TYROSINE REVERSES A COLD-INDUCED WORKING-MEMORY DEFICIT IN HUMANS

Acute exposure to cold stress has been shown to impair short-term, or working, memory, which may be related to reduction in, or disruption of, sustained release of brain catecholamines. Administering a supplemental dose of the catecholamine precursor tyrosine may alleviate cold stress-induced memory impairments by preventing cold-induced deficits in brain catecholamine levels. The present experiment determined whether administration of tyrosine would prevent a cold-induced working memory deficit, using a computer-based delayed matching-to-sample (DMTS) memory task. Eight male volunteers performed the DMTS task for 30 min at an ambient temperature of either 4 degrees C (cold) or 22 degrees C following a 30-min preexposure period and 2 h after ingesting 150 mg/kg of L-tyrosine or placebo. Subjects demonstrated a decline in matching accuracy on the DMTS task as delay interval increased, such that matching accuracy following a 16-s delay between sample and comparison stimuli was lower than that following a delay of 2 or 8 s.
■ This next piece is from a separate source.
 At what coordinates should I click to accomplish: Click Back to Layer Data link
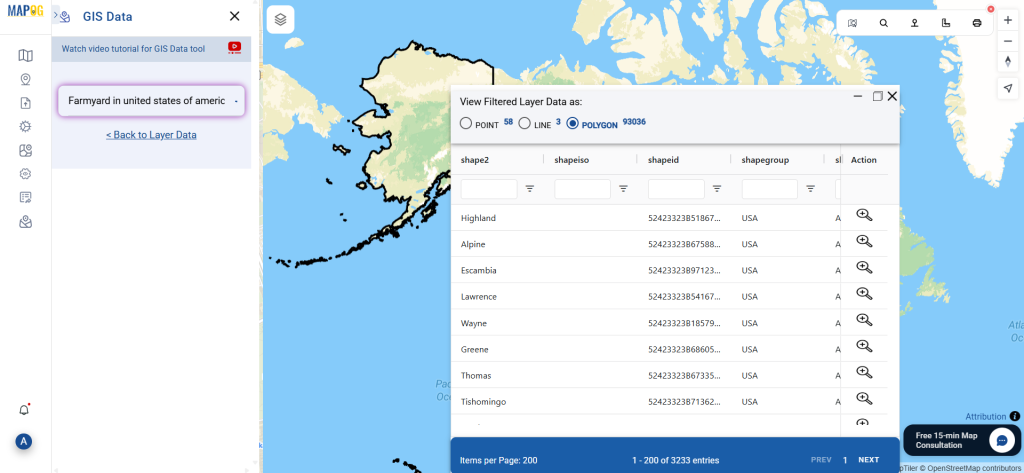point(151,135)
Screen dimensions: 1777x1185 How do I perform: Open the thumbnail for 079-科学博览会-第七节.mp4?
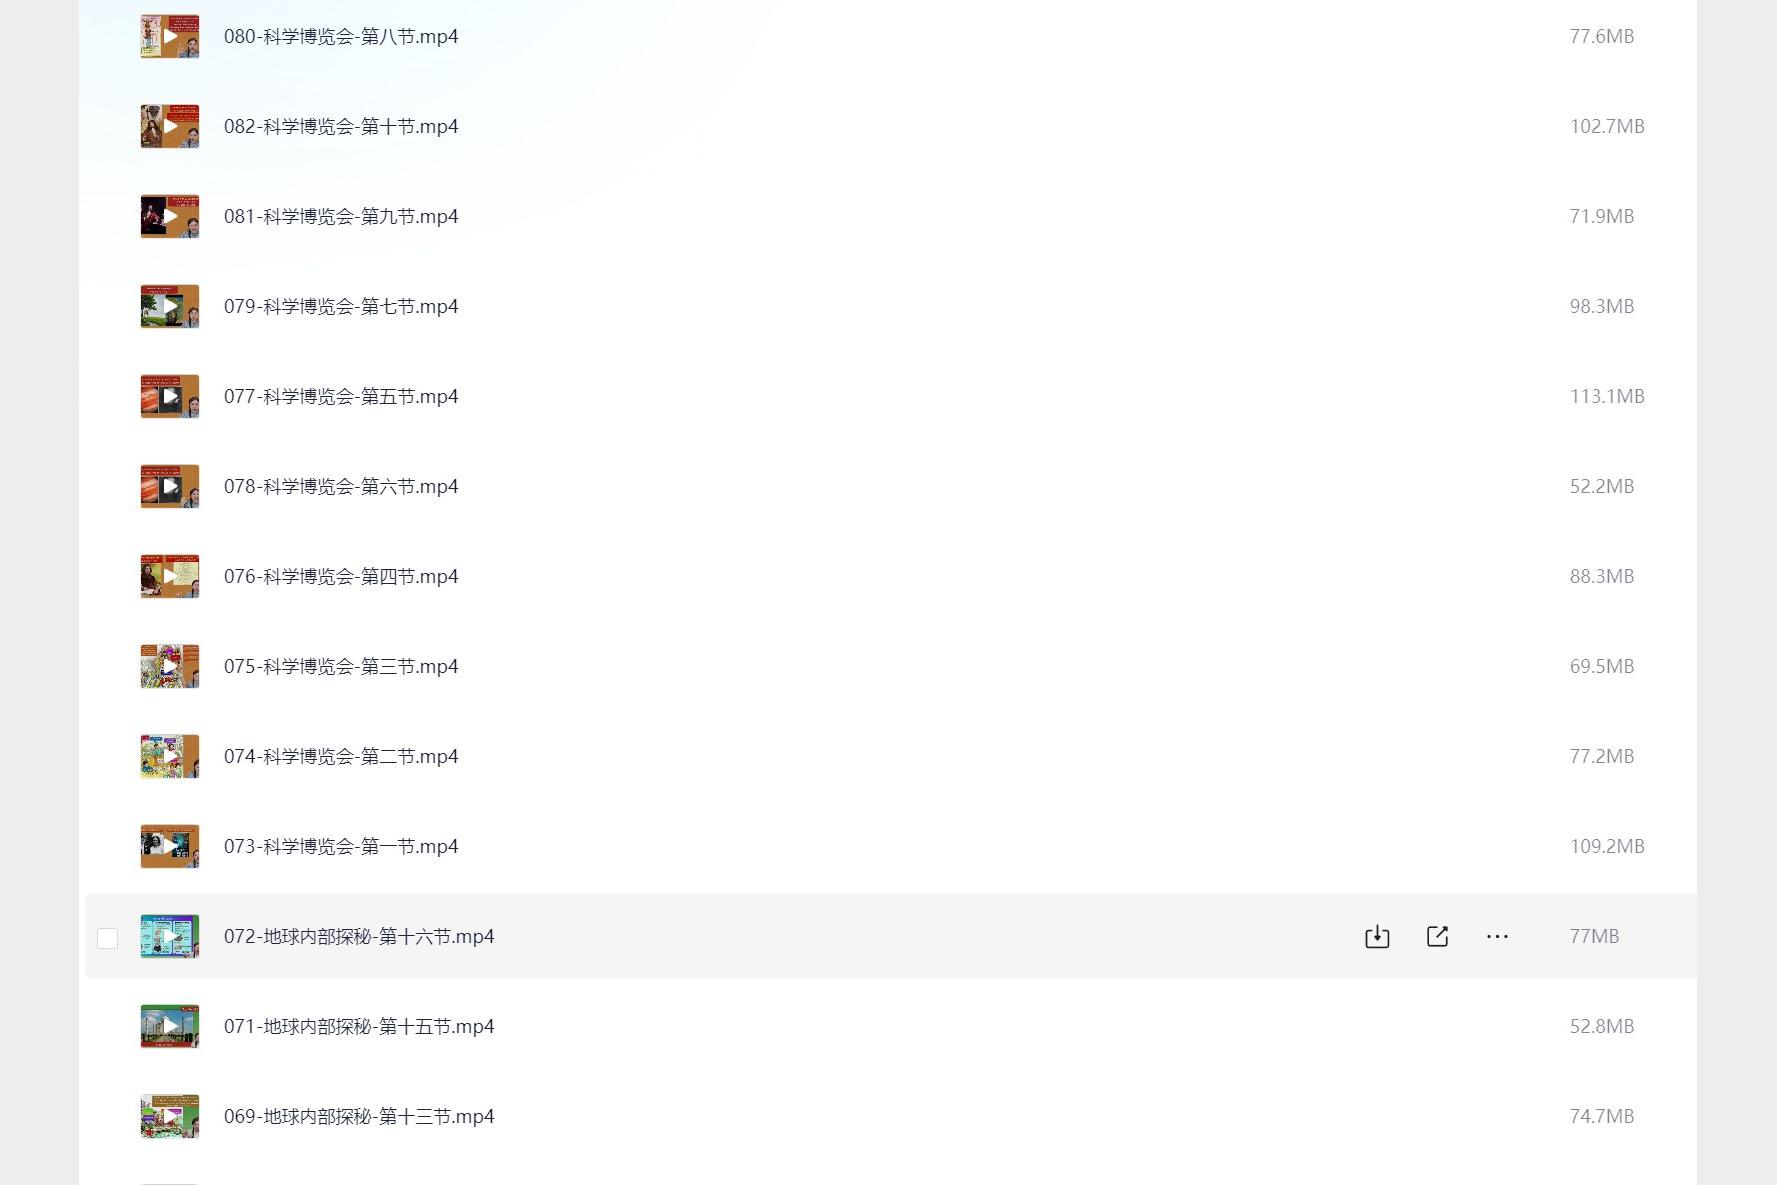point(170,306)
Consistent with previous research, and relative to 22 degrees C exposure sessions, matching accuracy during 4 degrees C exposure sessions was reduced significantly following placebo administration, which is attributed to the effect of cold exposure on short-term, or working, memory. Administration of tyrosine significantly improved matching accuracy at the longest delay interval most affected by cold exposure, such that matching accuracy in the cold following tyrosine was at the same level as matching accuracy following placebo or tyrosine administration at 22 degrees C. Tyrosine administered prior to 22 degrees C exposure had no effect on DMTS performance. Plasma norepinephrine levels and diastolic and systolic blood pressure were significantly elevated just prior to performing the DMTS task and following 30 min of acute cold exposure, indicating that the cold exposure produced a typical stress response. Tyrosine was effective in protecting against the effects of cold stress on DMTS performance, possibly by preventing cold stress-induced reduction in brain catecholamine levels.